Değerli milletvekilleri, hepimizin isteği; ortak aklın sağlanması, kararlılık ve irade gösterilmesidir. "Mevzuat yeterli." söylemlerinin arkasına sığınarak bunları uygulayacak bir iradenin olmadığı yine göz ardı ediliyor, bu nedenle de bu rapor da baştan samimiyetini ve gerçekliğini yitirmiş oluyor. Evet, mevzuatımız var ama eksiklikler de var. Peki, Cumhur İttifakı ne yapıyor? Eksiklikleri gidermek yerine kamuoyunda kadın düşmanı grupların yürüttüğü bir grup azınlığın sözüyle toplumun yarısını oluşturan kadınlar adına kararlar veriyor.
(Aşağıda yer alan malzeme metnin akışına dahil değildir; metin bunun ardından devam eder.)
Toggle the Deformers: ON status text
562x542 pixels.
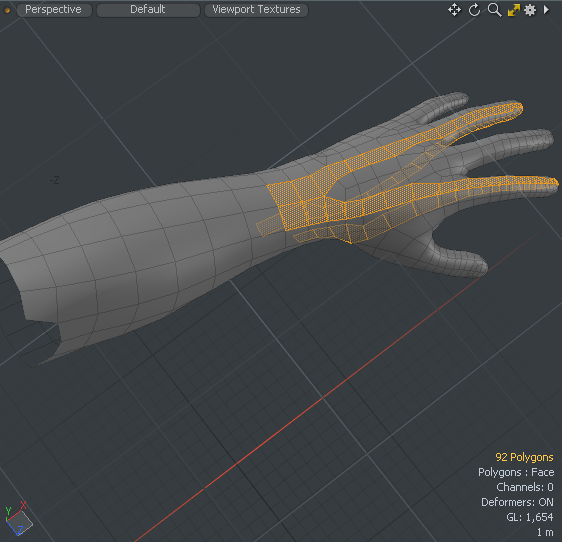517,502
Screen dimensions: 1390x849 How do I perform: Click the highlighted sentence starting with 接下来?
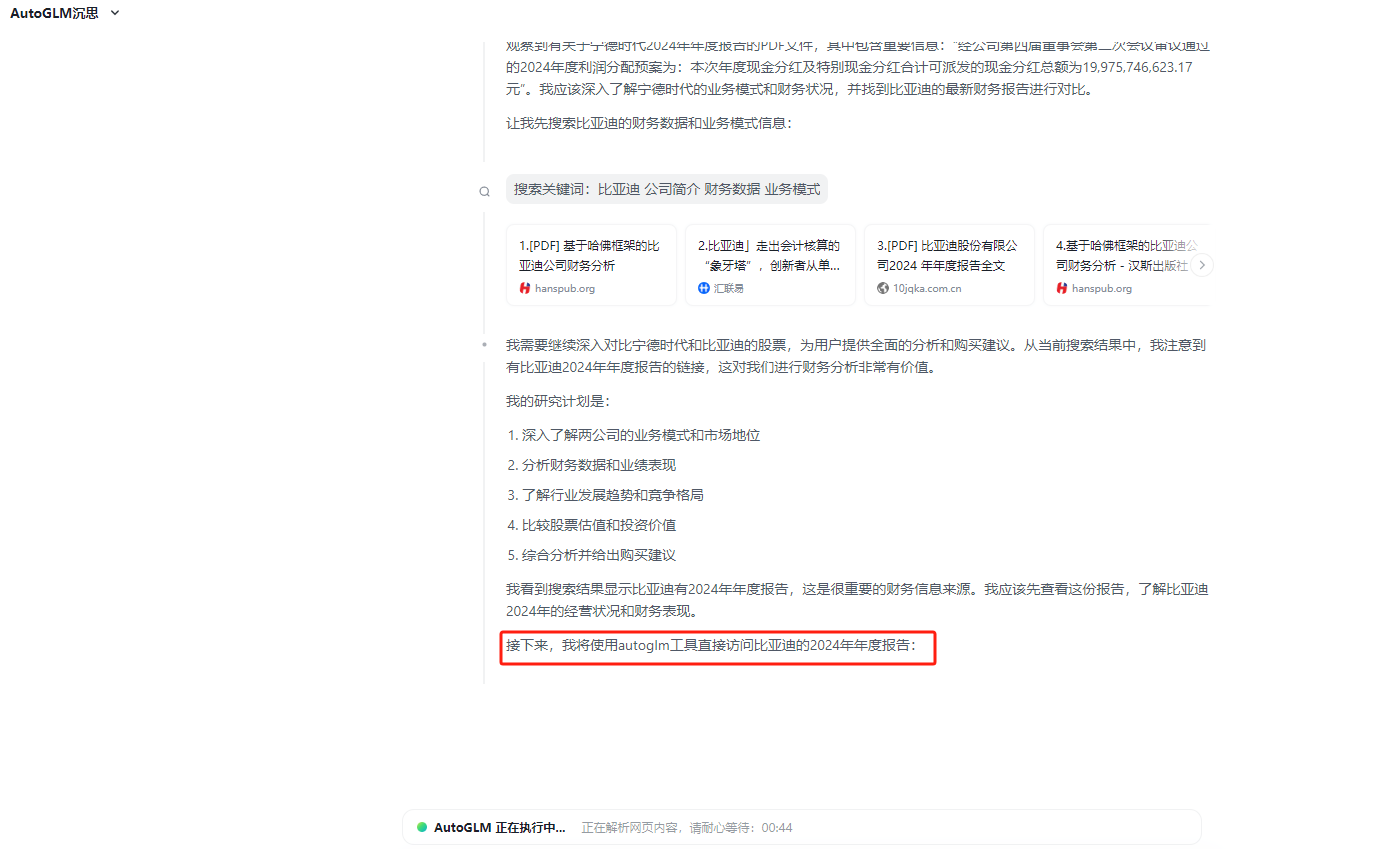[717, 646]
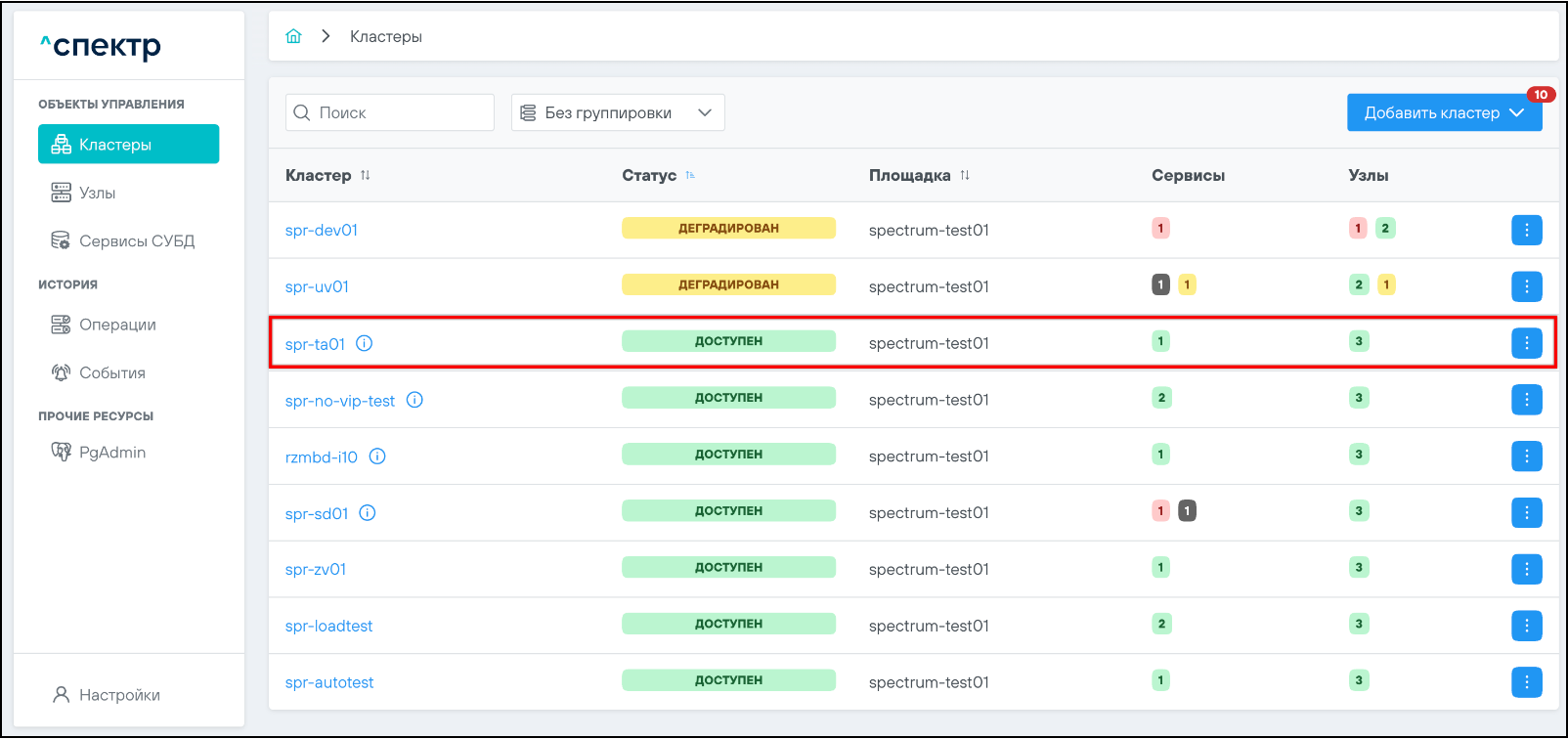Click info icon next to rzmbd-i10
This screenshot has height=739, width=1568.
pos(377,456)
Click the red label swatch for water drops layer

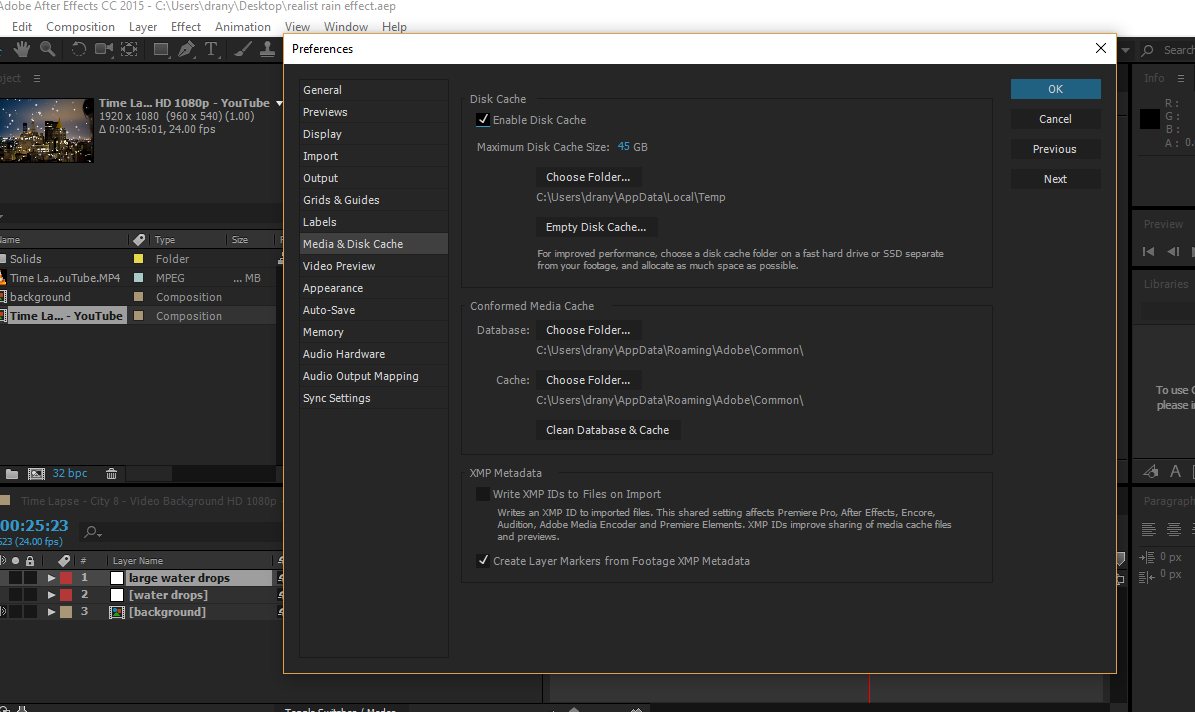point(66,594)
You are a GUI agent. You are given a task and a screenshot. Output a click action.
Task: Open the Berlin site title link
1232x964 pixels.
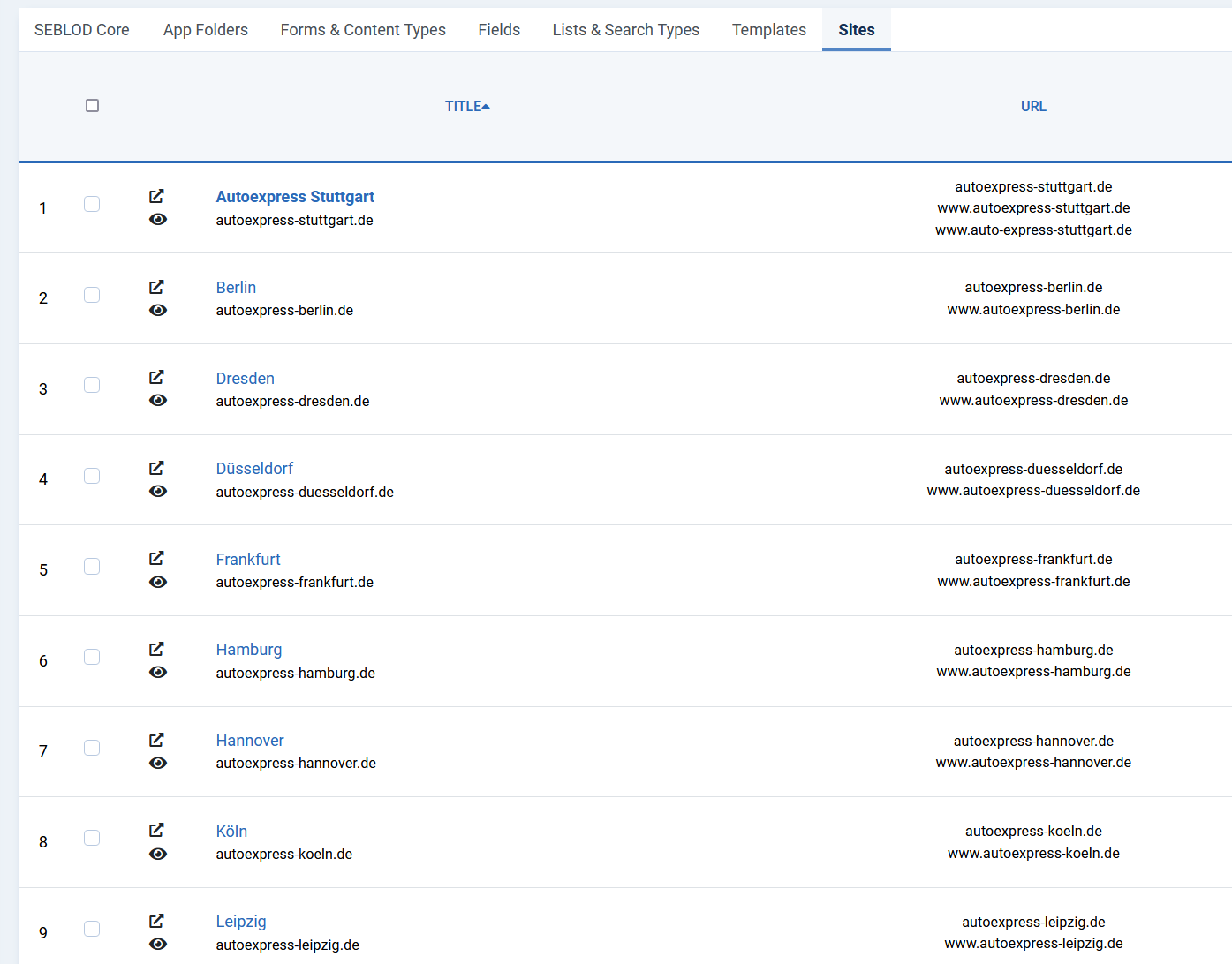[236, 287]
Bir gecede, kadınları koruyan düzenlemeleri askıya alıyor, "Nafaka sınırlandırılsın, ara buluculuk getirilsin, erken yaşta evliliklere göz yumulsun." propagandası yapıyor çünkü AKP'nin bu çağ dışı zihniyeti "Kadın-erkek eşitliği fıtrata aykırıdır." diyen bir söylemden güç alıyor. Tam da bu noktaya itirazımız. Toplumsal cinsiyet eşitliği toplumun her hücresine yerleştirilmediği sürece gerçek bir eşitlikten bahsetmek de mümkün değildir. Kadınları tüm süreçlere eşit olarak katmadan demokrasi kurulamaz. Türkiye'nin geleceği, kadınlar olmadan konuşulamaz, tartışılamaz. Kadına yönelik şiddet ve kadınlara yönelik politikalar kararlılık ve irade gerektirir; bu nedenle de politiktir. Ancak bu irade Cumhur İttifakı'nda yoktur. (CHP sıralarından alkışlar)
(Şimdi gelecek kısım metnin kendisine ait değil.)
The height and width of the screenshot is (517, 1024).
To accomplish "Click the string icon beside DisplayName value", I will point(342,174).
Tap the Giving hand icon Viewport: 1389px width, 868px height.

Artık kaybedecek zamanımız yok. Sürekli aynı suyun içerisinde debelenmektense önceki komisyonların raporları ve hâlâ yürürlükte olan genelgeleri okuyarak, İstanbul Sözleşmesi'ni özümseyerek şiddetsiz bir toplum yaratmak mümkün olacaktır. Çünkü sorun artık tavsiye kararlar üretilmesinden çok daha derindir ve acildir.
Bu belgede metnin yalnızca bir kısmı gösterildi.